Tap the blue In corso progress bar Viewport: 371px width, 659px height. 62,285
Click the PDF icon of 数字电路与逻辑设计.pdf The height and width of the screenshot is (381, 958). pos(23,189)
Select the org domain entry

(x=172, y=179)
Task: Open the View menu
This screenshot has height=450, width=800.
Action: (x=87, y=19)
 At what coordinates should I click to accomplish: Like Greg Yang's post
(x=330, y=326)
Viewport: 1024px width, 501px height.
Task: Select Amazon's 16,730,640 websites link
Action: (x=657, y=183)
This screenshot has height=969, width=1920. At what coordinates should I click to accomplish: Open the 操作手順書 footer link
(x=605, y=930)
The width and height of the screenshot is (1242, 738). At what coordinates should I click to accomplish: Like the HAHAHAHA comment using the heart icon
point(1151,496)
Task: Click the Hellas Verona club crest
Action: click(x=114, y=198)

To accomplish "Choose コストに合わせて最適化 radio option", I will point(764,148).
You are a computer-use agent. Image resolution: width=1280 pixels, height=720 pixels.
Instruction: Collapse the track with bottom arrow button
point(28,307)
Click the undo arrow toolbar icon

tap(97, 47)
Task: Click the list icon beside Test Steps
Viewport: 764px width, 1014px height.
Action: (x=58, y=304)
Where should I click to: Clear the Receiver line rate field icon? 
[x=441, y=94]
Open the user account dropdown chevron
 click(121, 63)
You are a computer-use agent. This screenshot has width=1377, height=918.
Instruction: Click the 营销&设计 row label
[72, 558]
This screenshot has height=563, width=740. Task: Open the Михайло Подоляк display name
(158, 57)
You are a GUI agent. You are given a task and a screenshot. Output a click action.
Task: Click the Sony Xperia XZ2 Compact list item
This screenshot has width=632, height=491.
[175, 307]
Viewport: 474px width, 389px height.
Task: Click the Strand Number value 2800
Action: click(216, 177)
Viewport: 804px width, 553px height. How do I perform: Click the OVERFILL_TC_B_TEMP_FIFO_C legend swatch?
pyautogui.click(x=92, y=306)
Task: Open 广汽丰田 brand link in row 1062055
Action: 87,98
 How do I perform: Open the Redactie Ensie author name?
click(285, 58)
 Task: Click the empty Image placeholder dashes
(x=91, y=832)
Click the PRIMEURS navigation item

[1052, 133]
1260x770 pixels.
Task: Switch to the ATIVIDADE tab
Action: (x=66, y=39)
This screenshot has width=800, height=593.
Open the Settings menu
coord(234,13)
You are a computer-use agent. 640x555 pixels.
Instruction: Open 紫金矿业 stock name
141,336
▬▬▬▬▬▬
YOUR OBJECTIVE: From the entries above, copy each line that holds "list".

ANSWER BOX:
Task: Click the list icon beside Test Steps
Task: Click the Sony Xperia XZ2 Compact list item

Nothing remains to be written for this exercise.